UNITED STATES DISTRICT COURT NORTHERN DISTRICT OF OHIO EASTERN DIVISION
Jul 14, 2016
CASE NO. 1:15CV2175 (N.D. Ohio Jul. 14, 2016)

Opinion

CASE NO. 1:15CV2175

07-14-2016

MILLCRAFT PAPER CO., Plaintiff, v. VERITIV CORPORATION, Defendant.


OPINION AND ORDER CHRISTOPHER A. BOYKO , J. :

This matter comes before the Court upon the Motion (ECF DKT #9) of Defendant, Veritiv Corporation, to Dismiss. For the following reasons, the Motion is denied.

I. BACKGROUND

Plaintiff's Complaint alleges the following factual situation. Both Plaintiff and Defendant are, among other business activities, wholesale distributors of printing paper products for automotive advertising projects. Automotive companies, or advertising companies they work with, contract with printing companies for the production of advertising materials on premium coated paper products. The printing companies issue requests for production (RFQ) to paper distributors for the supply of specified paper for particular contracts. Paper distributors, such as Plaintiff and Defendant, submit proposals to supply the paper identified in an RFQ. Thus, in the paper food chain at the heart of this case there are three levels: the paper manufacturers, paper distributors (Plaintiff and Defendant) and end users (automotive companies or their advertising companies).

Plaintiff alleges that on several occasions it has paid higher prices than Veritiv Corporation for contemporaneous purchases of paper of like grade and quality for automotive advertising projects. Plaintiff has requested that paper manufacturers extend the same low prices to Millcraft as they do for Veritiv. These requests have been refused due to alleged pressures from Veritiv that have prevented Millcraft from receiving the same pricing. Millcraft has alleged that the price discrimination has been substantial, has gone on for a significant period of time and has injured competition. Plaintiff's claims include a Robinson-Patman Act violation under 15 U.S.C. § 13(f) that Veritiv Corporation knowingly induced and/or received a discrimination in price in the purchase of commodities of like grade and quality.
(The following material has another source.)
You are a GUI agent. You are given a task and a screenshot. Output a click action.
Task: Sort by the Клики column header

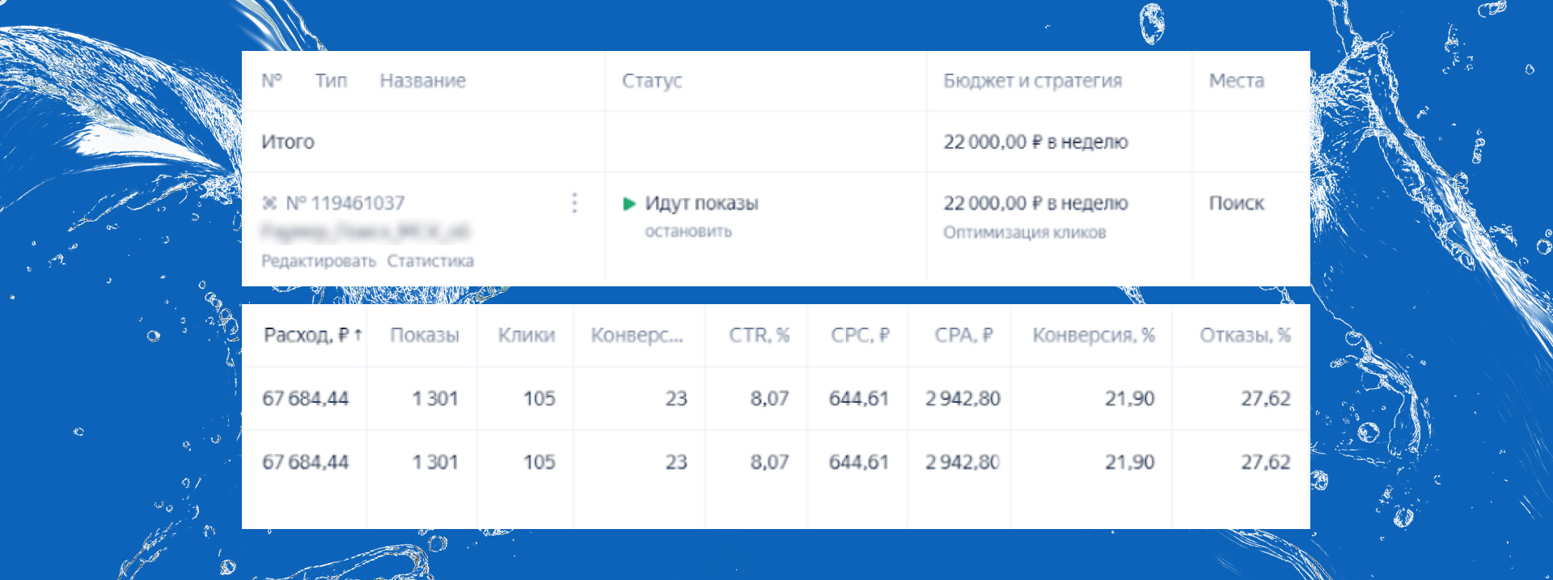click(526, 335)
Millcraft further alleges that there is no cost or other justification for paper manufacturers to extend more favorable pricing to Veritiv other than Veritiv's use of its market power to insist upon more favorable pricing for itself while pressuring paper manufacturers to keep from extending the favorable pricing to Millcraft. Plaintiff seeks attorneys fees, treble damages and injunctive relief.

Defendant bases its Motion to Dismiss on Plaintiff's alleged failure to state the essential elements of a Robinson-Patman Act Section 2(f) claim. Defendant claims the Complaint does not adequately allege a relevant market, threatened harm to competition or antitrust standing and does not allege that Veritiv knew that the prices were not subject to a Section 2(a) defense under the Robinson-Patman Act ("RPA").

II. LAW AND ANALYSIS

A. Standard of Review

A motion under Rule 12(b)(6) of the Federal Rules of Civil Procedure tests whether a claim has been adequately stated in the complaint. Broyde v. Gotham Tower, Inc., 13 F.3d 994, 996 (6th Cir. 1994)(citing Nishiyama v. Dickson County, Tenn. 814 F.2d 277, 279 (6th Cir. 1987)). The basic pleading requirements are set out in Rule 8(a) and call for "a short and plain statement of the claim showing that the pleader is entitled to relief." Id.; Fed.R.Civ.P. 8(a). Rule 8(a) does not, however, "unlock the doors of discovery for a plaintiff armed with nothing more than conclusions." Ashcroft v. Iqbal, 556 U.S. 662, 678 (2009).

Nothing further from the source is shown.